Receiving the QPP at age 60 65 or later a

Receiving the QPP at age 60, 65 or later: a future retiree’s dilemma

Jacques celebrated his 60th birthday and has just officially retired. His QPP declaration shows that he is entitled to a monthly pension of $800. Should he touch her immediately or wait?

Jacques faces a dilemma: should he receive his QPP pension immediately or postpone it for a few years? The retiree wants to know at what age it is advantageous to wait until age 65 to apply for the QPP, taking into account the withdrawals he will have to make from his investments.

To procrastinate or not?

First of all, Jean-Philippe Vézina, tax specialist and financial planner at Équipe Jean-Maurice Vézina, reminds us that the QPP pension is taxable and is added to income. “You should know that if you apply before age 65, it will be reduced for life, decreasing by 0.5 to 0.6% for each month you receive before your 65th birthday. “A pension at age 60 will be 30 to 36% lower than the pension you would have received from age 65,” he explains.

However, if you delay payment after age 65, you will be entitled to an increase of 0.7% per month, for a maximum bonus of 58.8%. In 2024, a postponement until your 72nd birthday is possible.

Receipt of pension at age 60

Jacques wants to earn a net income of $50,000 per year, indexed at 2.10%, by the time he is 95. He has an RRSP, a TFSA and receives a pension plan from his employer.

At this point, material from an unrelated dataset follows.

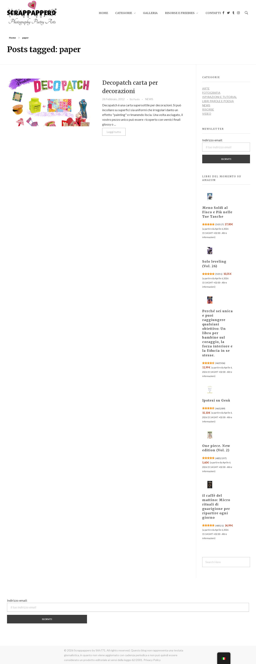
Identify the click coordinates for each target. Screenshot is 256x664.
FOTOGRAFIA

He also owns a condominium.

He has a dynamic, moderate investor profile with a 4% return on his investments. The growth rate of his pension fund is 1%, as is that of his condominium.

If Jacques receives the QPP pension immediately, his taxable income will be higher in the first five years due to his employer’s pension plan. From 2028 onwards, the taxable income will be lower as this pension fund decreases at age 65.

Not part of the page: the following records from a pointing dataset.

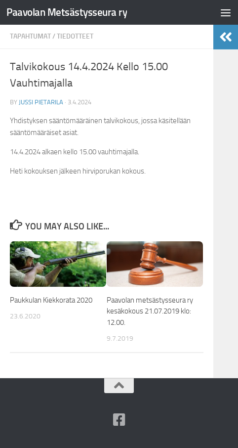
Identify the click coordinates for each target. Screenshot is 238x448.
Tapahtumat (30, 36)
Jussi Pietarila (41, 102)
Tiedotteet (75, 36)
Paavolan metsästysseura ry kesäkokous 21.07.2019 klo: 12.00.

“In this scenario, Jacques receives a net income of $50,000 per year, indexed to 2.10%. At the age of 95, you will be left with a net worth of $500,000 or the value of the condominium,” explains Jean-Philippe Vézina.

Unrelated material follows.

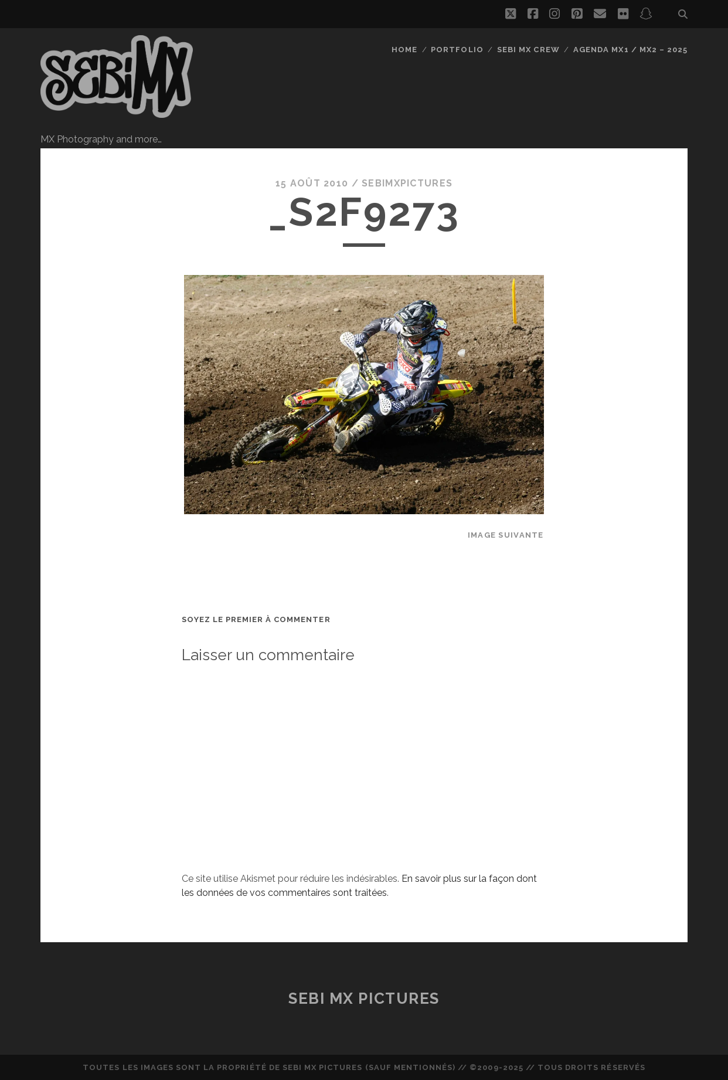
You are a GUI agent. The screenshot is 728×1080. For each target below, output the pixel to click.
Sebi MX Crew (528, 49)
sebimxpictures (407, 183)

Postpone your pension until you are 65 years old

A shift also means an improvement in QPP, which will rise from $800 to $1,237 per month. This practically covers the entire reduction in the pension fund from the age of 65.

However, Jacques has to make up the shortfall in the first five years through deductions from his investments. Drawing on your TFSA does not increase your taxable income.

“In this scenario, Jacques may have a net income of $50,000 per year, indexed to 2.10%. At the age of 95, a net worth of $683,500 remains, that is, the value of the condominium and investments,” says Jean-Philippe Vézina. A delay until age 65 is therefore more advantageous for Jacques, as he could also have the choice of increasing his net income in retirement or leaving a larger inheritance to his children.

The turning point

If age at death is a crucial factor in assessing the viability of the analysis, the turning point must also be taken into account. The latter is the age at which the two scenarios become equivalent in terms of the net worth of the assets. So if Jack survives the turning point age, this scenario will be more profitable.

· RRQ at 65 instead of 60: Jacques’ turning point is 76

· RRQ at 70 instead of 65: Jacques’ turning point is 87

There is no one-size-fits-all solution and many factors come into play. It’s not just about money, personal aspects also have to be taken into account. A financial planner can help you evaluate each scenario based on your expectations and needs.

HIS FINANCIAL SITUATION:

· Pension from an employer pension fund: $55,000 until age 65, then $35,000

· MSRP: $225,000

· TFSA: $50,000

· $350,000 condo that he wants to keep and not factor into retirement planning.